Complete list of pSMAD1/5 targets in HFSCs and TACs, as well as pSMAD1/5 targets overlapping with either HFSC or TAC signatures.

2. Supplemental Table S2 (related to Figure 3) Gene Ontology analysis of pSMAD1/5 targets in HFSCs and TACs.

GO analysis of genes occupied by pSMAD1/5 in HFSCs, TACs or subdivided into targets unique or common for each population.

3. Supplemental Table S3 (related to Figure 4) Transcriptional analysis of HFSCs and TACs upon loss of BMP signaling.
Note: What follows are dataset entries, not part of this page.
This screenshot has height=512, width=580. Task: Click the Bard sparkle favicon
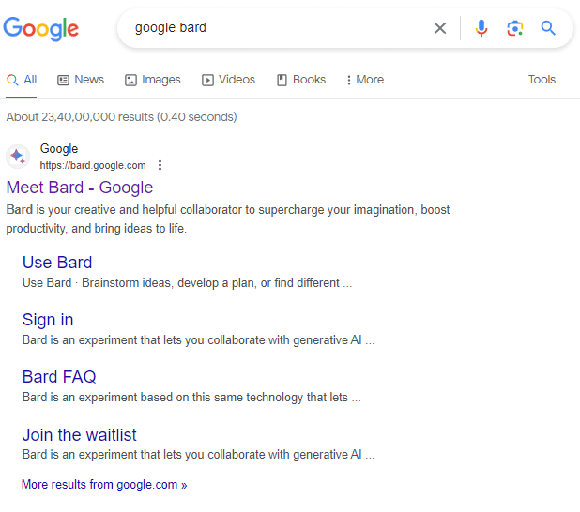click(19, 157)
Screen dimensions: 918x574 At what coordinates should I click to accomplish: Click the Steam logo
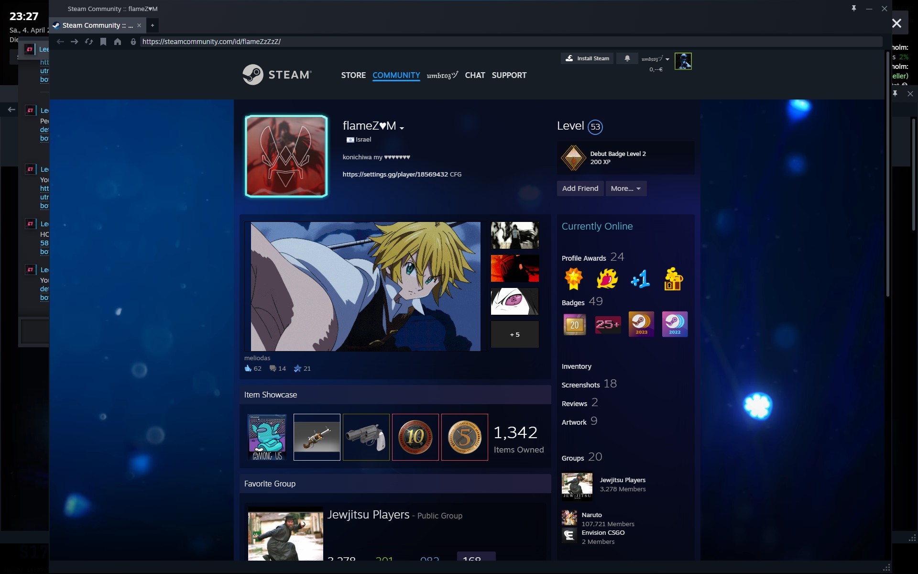click(277, 75)
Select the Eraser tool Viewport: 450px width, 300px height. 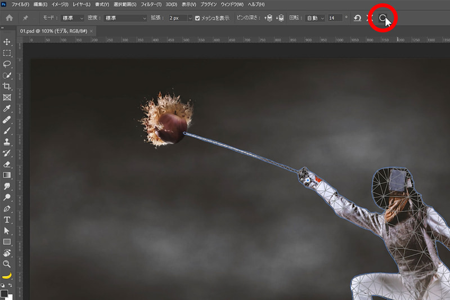[x=7, y=164]
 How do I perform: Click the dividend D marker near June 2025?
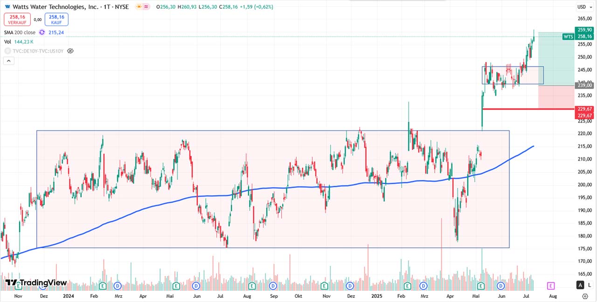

RNA-Seq analysis of HFSCs and TACs after loss of BMP signaling using either K15-CrePGR or Shh-CreER to abrogate Bmpr1a.

4. Supplemental Table S4 (related to Figure 4) Gene Ontology analysis of differentially expressed mRNAs in HFSCs after loss of BMP signaling.

GO analysis of mRNAs 2x changed after loss of BMP signaling in HFSCs.

5. Supplemental Table S5 (related to Figure 4) List of BMP sensitive pSMAD1/5 targets.

List of identified BMP targets in HFSCs and TACs, as well as targets unique or common for IRS- or HS-TACs.

6. Supplemental Table S6 (related to Figure 4) Gene Ontology analysis of BMP targets in TACs.

GO analysis of common or IRS/HS-specific TAC targets.

7. Supplemental Table S7 (related to Figure 6) Expression of keratins upon loss of BMP signaling.

RNA-Seq analysis of keratin expression in the total (IRS+HS) and IRS-enriched TAC populations.